━━━━━ Provided records ━━━━━

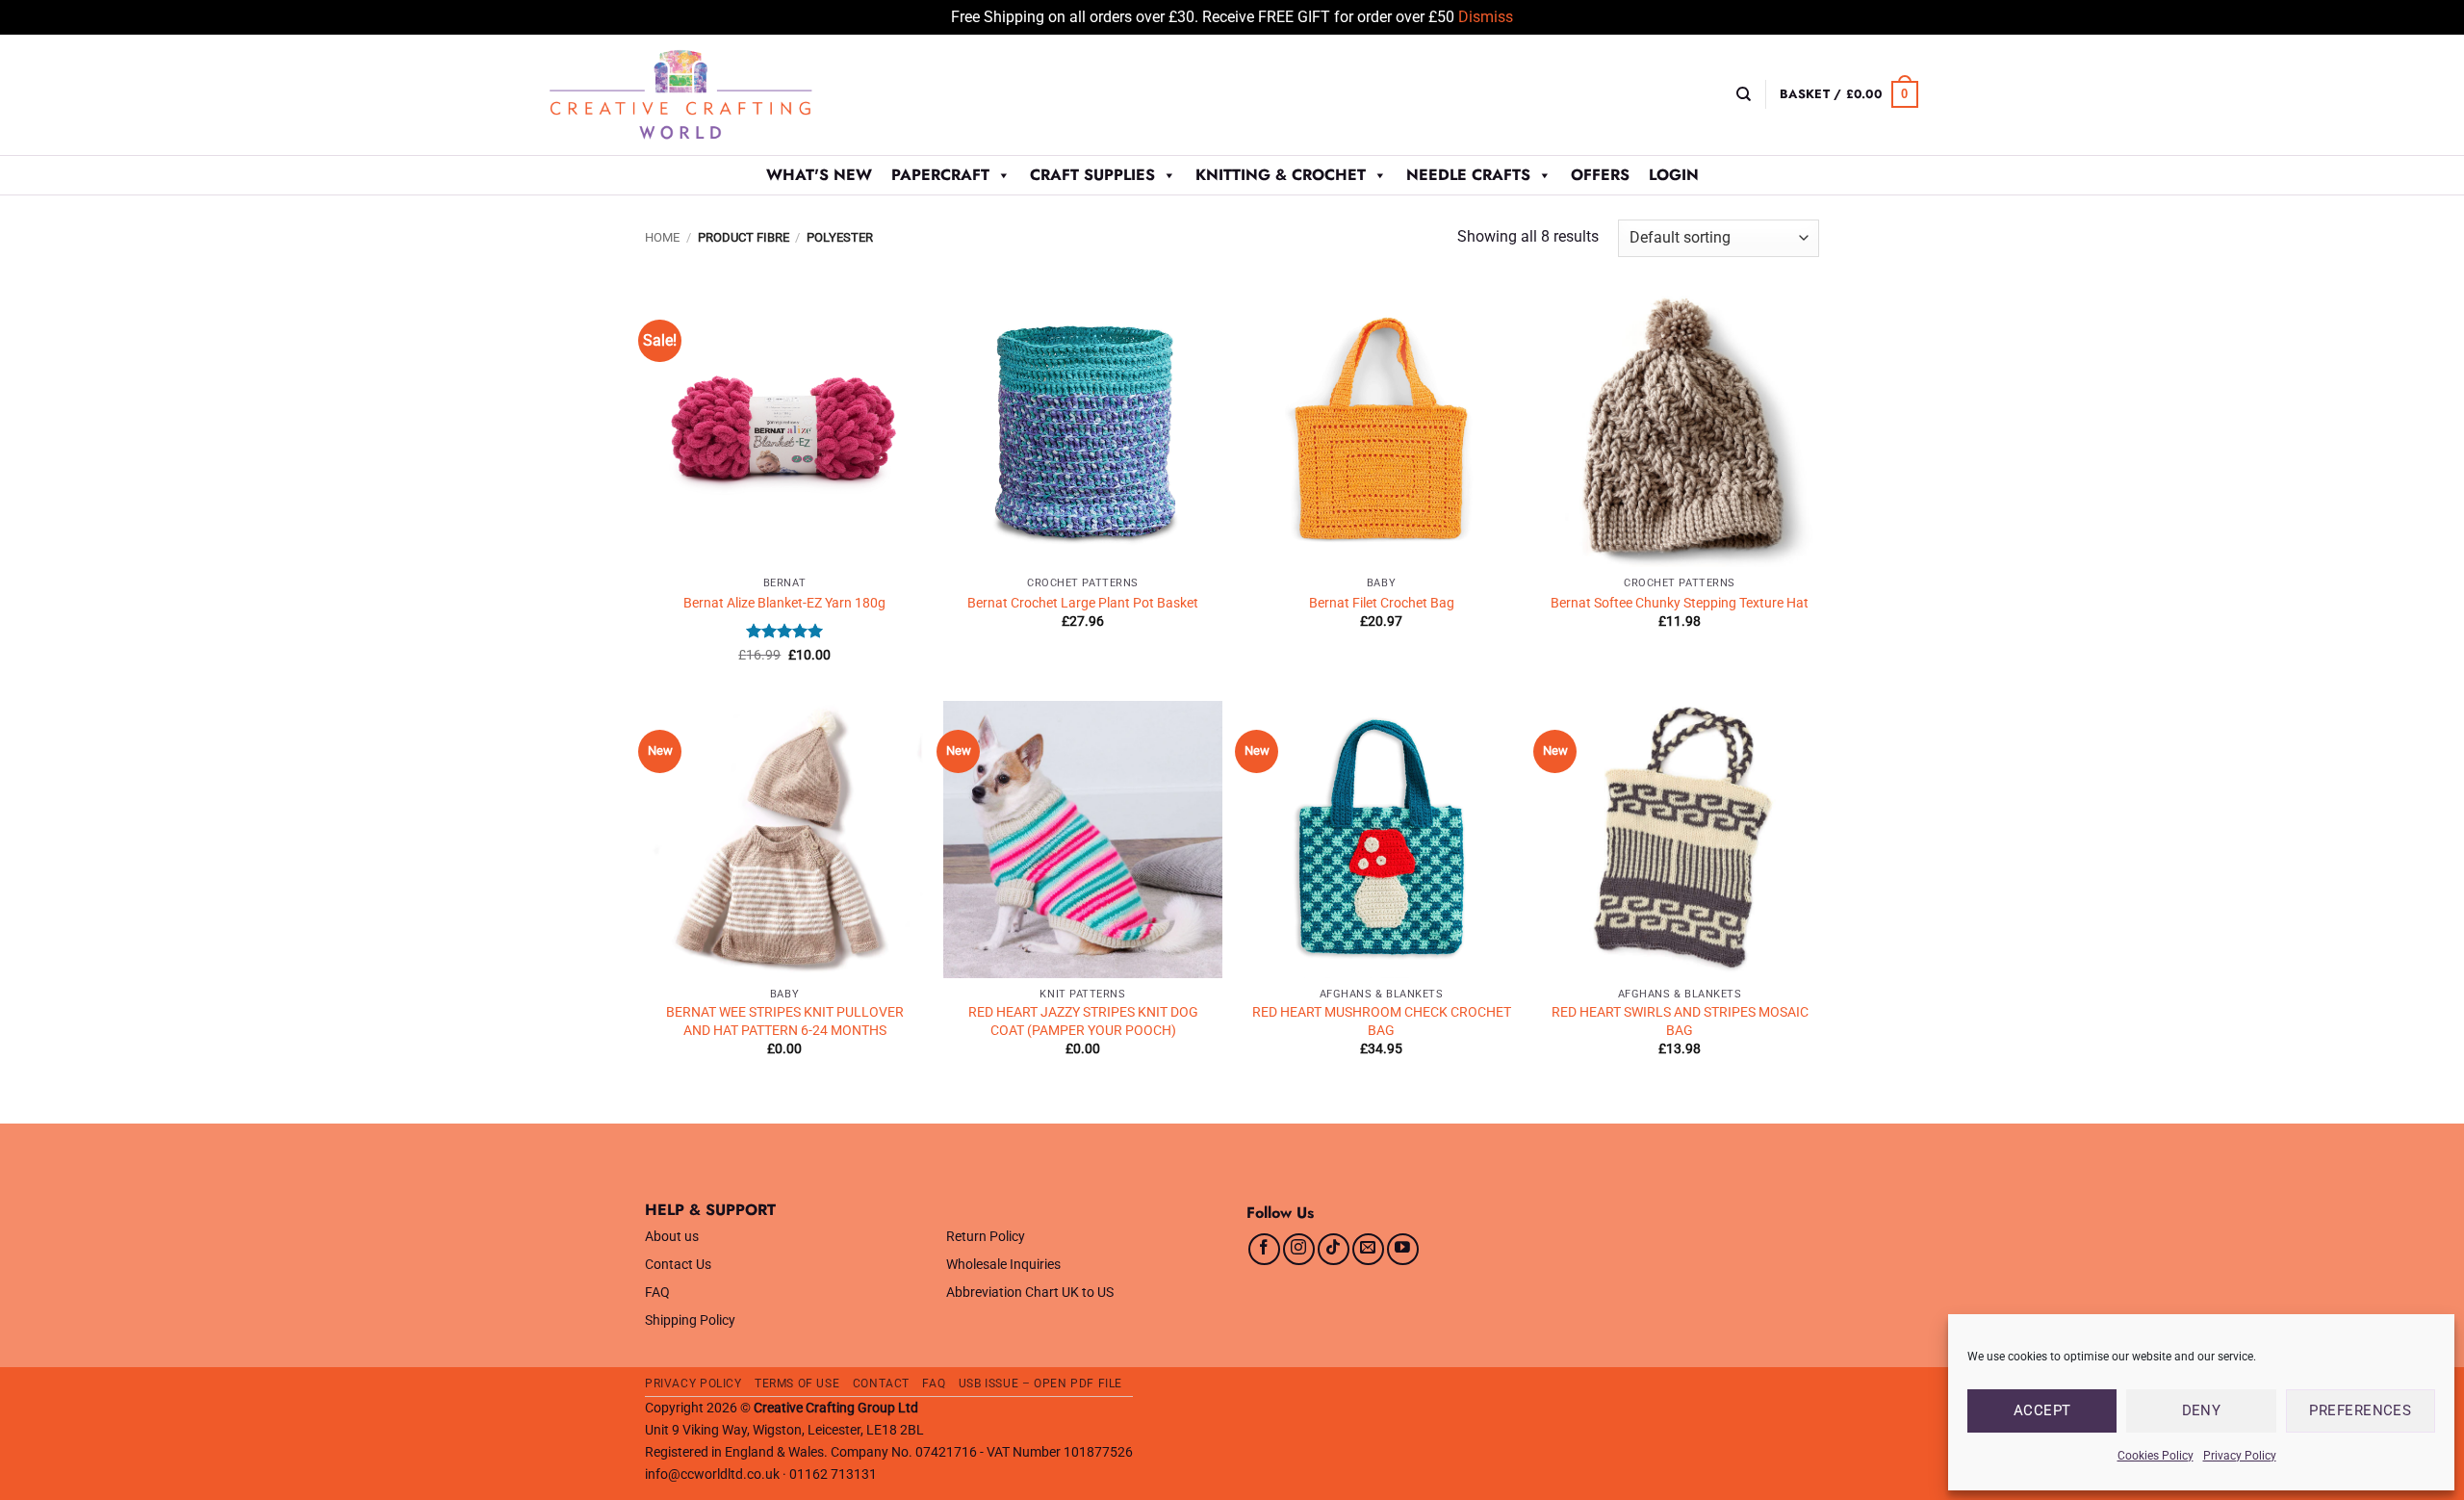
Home (662, 237)
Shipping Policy (690, 1320)
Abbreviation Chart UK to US (1030, 1292)
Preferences (2360, 1410)
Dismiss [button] (1485, 17)
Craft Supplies (1092, 175)
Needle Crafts (1468, 175)
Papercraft (940, 175)
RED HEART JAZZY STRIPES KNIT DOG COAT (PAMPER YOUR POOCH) (1083, 1021)
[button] (1849, 94)
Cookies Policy (2156, 1455)
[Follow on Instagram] (1299, 1249)
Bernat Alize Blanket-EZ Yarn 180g (784, 603)
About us (672, 1236)
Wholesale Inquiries (1003, 1264)
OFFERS (1600, 175)
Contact (881, 1383)
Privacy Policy (2239, 1455)
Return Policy (985, 1236)
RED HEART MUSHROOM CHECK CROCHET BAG (1381, 1021)
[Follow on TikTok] (1333, 1249)
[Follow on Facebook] (1264, 1249)
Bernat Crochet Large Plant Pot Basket (1082, 603)
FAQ (657, 1292)
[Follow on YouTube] (1403, 1249)
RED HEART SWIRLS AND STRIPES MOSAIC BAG (1680, 1021)
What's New (819, 175)
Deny (2201, 1410)
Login (1674, 175)
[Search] (1743, 94)
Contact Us (678, 1264)
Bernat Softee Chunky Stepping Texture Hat (1680, 603)
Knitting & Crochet (1280, 175)
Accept (2042, 1410)
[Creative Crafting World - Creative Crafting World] (716, 95)
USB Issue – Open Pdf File (1040, 1383)
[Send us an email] (1368, 1249)
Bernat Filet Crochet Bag (1381, 603)
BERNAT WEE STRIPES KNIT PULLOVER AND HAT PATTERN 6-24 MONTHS (785, 1021)
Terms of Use (797, 1383)
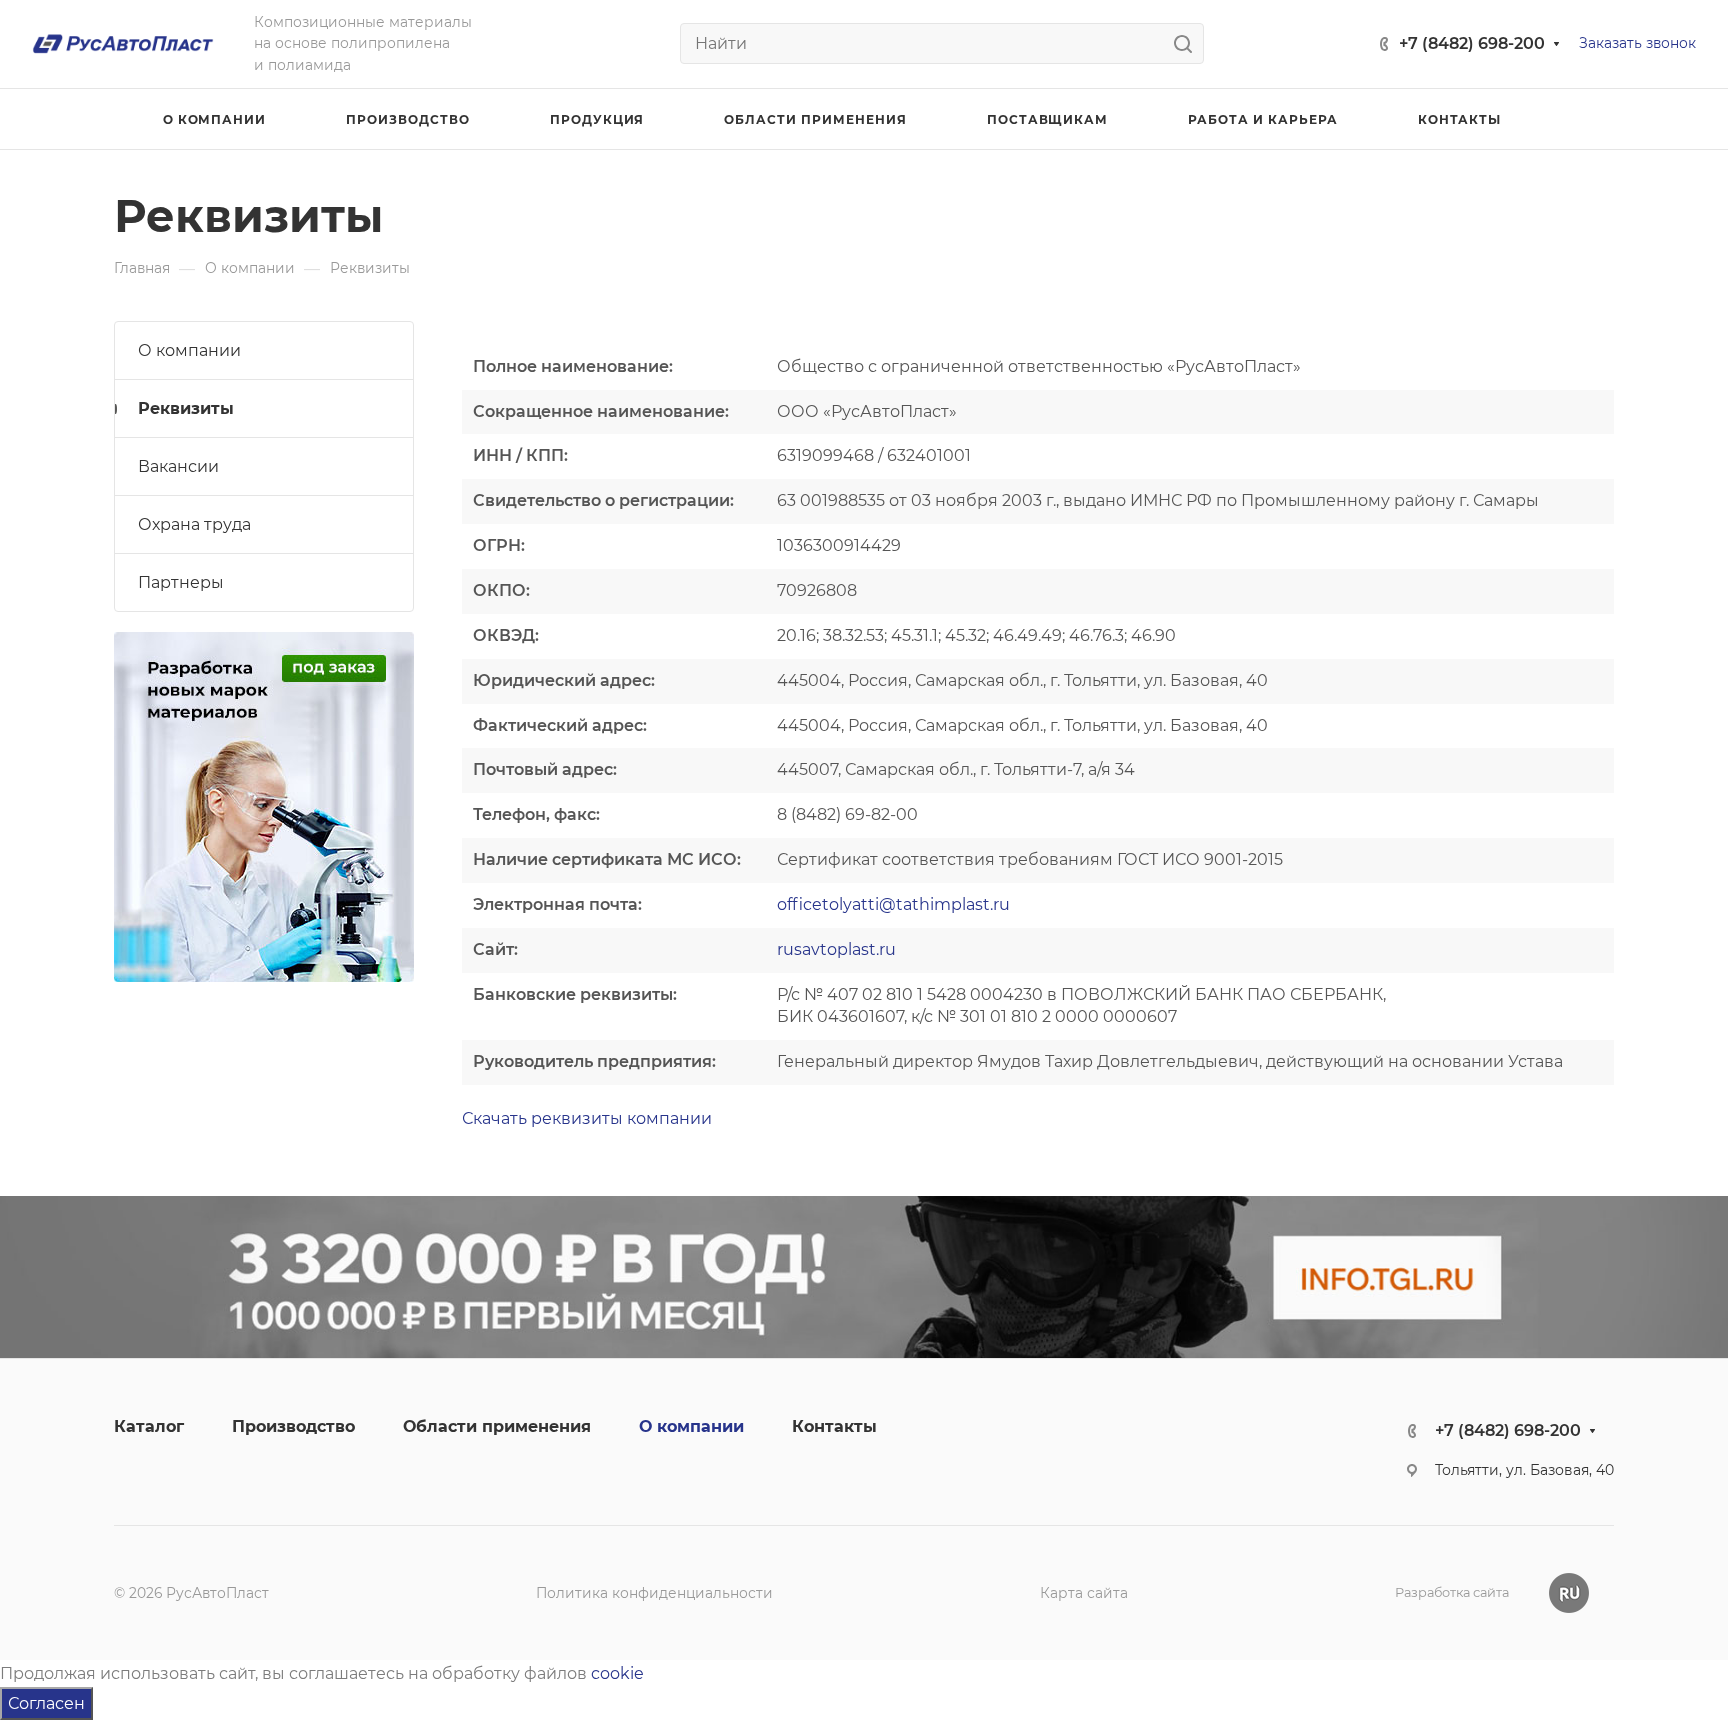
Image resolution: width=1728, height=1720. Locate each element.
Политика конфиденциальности (654, 1593)
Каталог (149, 1426)
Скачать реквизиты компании (587, 1118)
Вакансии (178, 466)
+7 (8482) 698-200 (1472, 43)
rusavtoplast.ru (836, 949)
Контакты (834, 1426)
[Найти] (1188, 43)
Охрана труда (194, 524)
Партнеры (181, 582)
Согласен (46, 1703)
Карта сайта (1084, 1593)
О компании (189, 350)
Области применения (497, 1426)
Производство (293, 1426)
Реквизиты (186, 408)
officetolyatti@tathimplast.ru (893, 904)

━━━━━

Goal of the exercise:
Lines from the one containing "About us (672, 1236)" through the end of the entries above, both included, are to be written out exactly; no pictures and no other lines.

Answer to this problem:
About us (672, 1236)
Wholesale Inquiries (1003, 1264)
OFFERS (1600, 175)
Contact (881, 1383)
Privacy Policy (2239, 1455)
Return Policy (985, 1236)
RED HEART MUSHROOM CHECK CROCHET BAG (1381, 1021)
[Follow on TikTok] (1333, 1249)
[Follow on Facebook] (1264, 1249)
Bernat Crochet Large Plant Pot Basket (1082, 603)
FAQ (657, 1292)
[Follow on YouTube] (1403, 1249)
RED HEART SWIRLS AND STRIPES MOSAIC BAG (1680, 1021)
What's New (819, 175)
Deny (2201, 1410)
Login (1674, 175)
[Search] (1743, 94)
Contact Us (678, 1264)
Bernat Softee Chunky Stepping Texture Hat (1680, 603)
Knitting & Crochet (1280, 175)
Accept (2042, 1410)
[Creative Crafting World - Creative Crafting World] (716, 95)
USB Issue – Open Pdf File (1040, 1383)
[Send us an email] (1368, 1249)
Bernat Filet Crochet Bag (1381, 603)
BERNAT WEE STRIPES KNIT PULLOVER AND HAT PATTERN 6-24 MONTHS (785, 1021)
Terms of Use (797, 1383)
Image resolution: width=1728, height=1720. Locate each element.
Политика конфиденциальности (654, 1593)
Каталог (149, 1426)
Скачать реквизиты компании (587, 1118)
Вакансии (178, 466)
+7 (8482) 698-200 (1472, 43)
rusavtoplast.ru (836, 949)
Контакты (834, 1426)
[Найти] (1188, 43)
Охрана труда (194, 524)
Партнеры (181, 582)
Согласен (46, 1703)
Карта сайта (1084, 1593)
О компании (189, 350)
Области применения (497, 1426)
Производство (293, 1426)
Реквизиты (186, 408)
officetolyatti@tathimplast.ru (893, 904)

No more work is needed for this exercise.